▶ [ACTION ITEM]: The lines to copy are those in the listing that hold the word "chart".

Start of PROVIDED DATA

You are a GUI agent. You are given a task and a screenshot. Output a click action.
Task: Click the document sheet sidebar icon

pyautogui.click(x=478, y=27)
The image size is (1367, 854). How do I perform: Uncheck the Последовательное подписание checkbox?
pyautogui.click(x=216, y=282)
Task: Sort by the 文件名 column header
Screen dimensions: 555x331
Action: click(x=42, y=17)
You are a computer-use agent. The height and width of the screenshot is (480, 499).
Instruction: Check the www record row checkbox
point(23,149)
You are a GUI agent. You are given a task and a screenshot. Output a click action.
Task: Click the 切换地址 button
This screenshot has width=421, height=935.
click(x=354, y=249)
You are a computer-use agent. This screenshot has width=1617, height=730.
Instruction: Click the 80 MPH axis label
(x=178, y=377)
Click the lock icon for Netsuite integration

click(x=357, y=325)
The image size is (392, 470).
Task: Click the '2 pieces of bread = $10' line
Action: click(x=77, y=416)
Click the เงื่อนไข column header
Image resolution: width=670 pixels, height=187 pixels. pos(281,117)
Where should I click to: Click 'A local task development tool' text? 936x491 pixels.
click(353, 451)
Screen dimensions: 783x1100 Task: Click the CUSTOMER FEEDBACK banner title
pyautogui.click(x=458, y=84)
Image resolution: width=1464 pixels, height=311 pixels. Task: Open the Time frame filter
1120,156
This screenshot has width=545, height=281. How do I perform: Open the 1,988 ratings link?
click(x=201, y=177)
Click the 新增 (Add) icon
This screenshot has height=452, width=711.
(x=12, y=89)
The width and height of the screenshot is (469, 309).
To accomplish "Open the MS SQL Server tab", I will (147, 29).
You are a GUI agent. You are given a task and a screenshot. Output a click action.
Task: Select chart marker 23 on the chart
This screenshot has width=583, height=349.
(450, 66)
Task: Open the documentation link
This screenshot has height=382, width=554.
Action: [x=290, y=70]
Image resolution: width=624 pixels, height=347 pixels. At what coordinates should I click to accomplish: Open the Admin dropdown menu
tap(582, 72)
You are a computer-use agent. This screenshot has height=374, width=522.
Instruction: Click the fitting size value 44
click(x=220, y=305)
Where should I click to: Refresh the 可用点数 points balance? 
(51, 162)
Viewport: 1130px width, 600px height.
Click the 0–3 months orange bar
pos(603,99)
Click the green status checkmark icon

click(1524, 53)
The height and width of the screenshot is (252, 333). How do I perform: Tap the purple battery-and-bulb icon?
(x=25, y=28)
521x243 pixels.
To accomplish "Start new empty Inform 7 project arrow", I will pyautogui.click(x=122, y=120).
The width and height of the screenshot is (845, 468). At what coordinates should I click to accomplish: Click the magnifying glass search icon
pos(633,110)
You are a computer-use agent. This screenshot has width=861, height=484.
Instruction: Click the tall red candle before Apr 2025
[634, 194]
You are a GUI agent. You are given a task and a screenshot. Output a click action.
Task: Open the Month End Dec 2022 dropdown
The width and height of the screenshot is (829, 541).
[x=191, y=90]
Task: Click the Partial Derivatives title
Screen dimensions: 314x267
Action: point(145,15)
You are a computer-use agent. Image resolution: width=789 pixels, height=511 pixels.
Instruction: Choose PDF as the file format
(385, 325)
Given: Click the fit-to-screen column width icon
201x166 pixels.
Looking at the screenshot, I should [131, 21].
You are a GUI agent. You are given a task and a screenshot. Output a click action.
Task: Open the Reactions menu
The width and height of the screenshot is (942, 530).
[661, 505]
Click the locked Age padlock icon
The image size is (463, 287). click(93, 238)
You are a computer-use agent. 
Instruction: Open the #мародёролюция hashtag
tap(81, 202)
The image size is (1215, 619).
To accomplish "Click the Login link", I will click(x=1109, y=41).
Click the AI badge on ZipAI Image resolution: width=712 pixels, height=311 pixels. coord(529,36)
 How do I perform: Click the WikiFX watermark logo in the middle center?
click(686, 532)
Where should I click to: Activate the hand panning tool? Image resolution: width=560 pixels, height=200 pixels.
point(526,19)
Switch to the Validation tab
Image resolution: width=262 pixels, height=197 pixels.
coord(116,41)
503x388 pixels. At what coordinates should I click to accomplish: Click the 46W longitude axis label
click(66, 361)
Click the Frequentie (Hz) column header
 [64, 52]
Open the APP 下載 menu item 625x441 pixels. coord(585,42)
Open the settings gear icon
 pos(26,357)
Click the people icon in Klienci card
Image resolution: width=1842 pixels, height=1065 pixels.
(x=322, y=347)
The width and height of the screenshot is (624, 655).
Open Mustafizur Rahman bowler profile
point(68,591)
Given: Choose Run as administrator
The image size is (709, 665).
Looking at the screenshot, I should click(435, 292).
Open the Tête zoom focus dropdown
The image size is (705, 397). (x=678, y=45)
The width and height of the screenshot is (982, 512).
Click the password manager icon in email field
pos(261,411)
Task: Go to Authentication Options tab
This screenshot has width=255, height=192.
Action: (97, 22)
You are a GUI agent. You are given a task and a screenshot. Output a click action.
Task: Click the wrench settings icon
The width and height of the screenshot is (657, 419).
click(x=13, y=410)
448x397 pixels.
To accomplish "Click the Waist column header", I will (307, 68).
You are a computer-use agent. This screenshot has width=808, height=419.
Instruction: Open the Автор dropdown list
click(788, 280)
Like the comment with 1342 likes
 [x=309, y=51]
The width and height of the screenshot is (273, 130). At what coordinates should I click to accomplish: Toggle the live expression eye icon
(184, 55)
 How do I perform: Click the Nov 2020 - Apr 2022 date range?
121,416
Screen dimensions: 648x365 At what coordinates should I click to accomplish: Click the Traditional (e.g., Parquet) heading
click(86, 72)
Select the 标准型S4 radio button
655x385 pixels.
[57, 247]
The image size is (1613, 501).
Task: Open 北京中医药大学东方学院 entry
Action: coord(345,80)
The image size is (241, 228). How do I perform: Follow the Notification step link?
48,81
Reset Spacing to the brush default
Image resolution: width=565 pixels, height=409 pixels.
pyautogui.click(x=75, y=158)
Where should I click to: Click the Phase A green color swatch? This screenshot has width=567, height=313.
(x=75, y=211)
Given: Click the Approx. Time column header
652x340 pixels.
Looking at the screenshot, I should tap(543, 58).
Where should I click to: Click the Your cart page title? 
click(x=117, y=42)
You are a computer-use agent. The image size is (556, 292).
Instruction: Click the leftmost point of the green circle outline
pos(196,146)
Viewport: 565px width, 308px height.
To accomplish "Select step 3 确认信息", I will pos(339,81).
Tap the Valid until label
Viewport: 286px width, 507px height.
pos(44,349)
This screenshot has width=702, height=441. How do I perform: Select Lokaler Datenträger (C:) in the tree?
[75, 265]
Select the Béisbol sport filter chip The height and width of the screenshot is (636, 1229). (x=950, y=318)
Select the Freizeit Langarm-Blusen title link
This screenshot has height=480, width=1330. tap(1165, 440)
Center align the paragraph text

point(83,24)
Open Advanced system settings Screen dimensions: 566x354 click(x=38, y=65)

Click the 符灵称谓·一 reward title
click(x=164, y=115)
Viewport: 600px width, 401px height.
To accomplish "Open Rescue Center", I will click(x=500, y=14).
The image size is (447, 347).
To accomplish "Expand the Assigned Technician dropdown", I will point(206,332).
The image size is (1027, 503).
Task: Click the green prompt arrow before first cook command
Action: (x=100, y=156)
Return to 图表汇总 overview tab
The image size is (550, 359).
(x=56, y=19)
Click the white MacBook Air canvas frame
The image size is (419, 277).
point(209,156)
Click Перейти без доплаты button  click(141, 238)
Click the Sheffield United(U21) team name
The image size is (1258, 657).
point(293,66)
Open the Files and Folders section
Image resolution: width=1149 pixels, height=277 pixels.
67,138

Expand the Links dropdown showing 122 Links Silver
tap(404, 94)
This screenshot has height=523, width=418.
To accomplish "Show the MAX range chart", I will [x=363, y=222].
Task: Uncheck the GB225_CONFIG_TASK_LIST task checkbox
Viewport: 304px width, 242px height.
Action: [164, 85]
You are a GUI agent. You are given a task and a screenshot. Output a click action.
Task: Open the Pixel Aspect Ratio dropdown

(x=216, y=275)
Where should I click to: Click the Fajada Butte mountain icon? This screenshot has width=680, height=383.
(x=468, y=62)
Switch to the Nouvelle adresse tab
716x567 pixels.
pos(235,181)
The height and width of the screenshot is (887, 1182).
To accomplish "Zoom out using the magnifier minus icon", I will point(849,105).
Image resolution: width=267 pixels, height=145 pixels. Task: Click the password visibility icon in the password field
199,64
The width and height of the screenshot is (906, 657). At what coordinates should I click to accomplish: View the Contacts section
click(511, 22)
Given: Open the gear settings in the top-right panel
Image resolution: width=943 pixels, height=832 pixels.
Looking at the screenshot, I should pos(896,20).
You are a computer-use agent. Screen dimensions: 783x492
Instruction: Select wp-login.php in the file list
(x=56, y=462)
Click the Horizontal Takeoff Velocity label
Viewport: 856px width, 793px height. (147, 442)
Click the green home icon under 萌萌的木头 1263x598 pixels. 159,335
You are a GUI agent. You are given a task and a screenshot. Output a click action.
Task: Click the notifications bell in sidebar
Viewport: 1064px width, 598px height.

End of PROVIDED DATA

▶ [FINISHED TASK]:
Task: Select chart marker 23 on the chart
To accomplish "Show the MAX range chart", I will [x=363, y=222].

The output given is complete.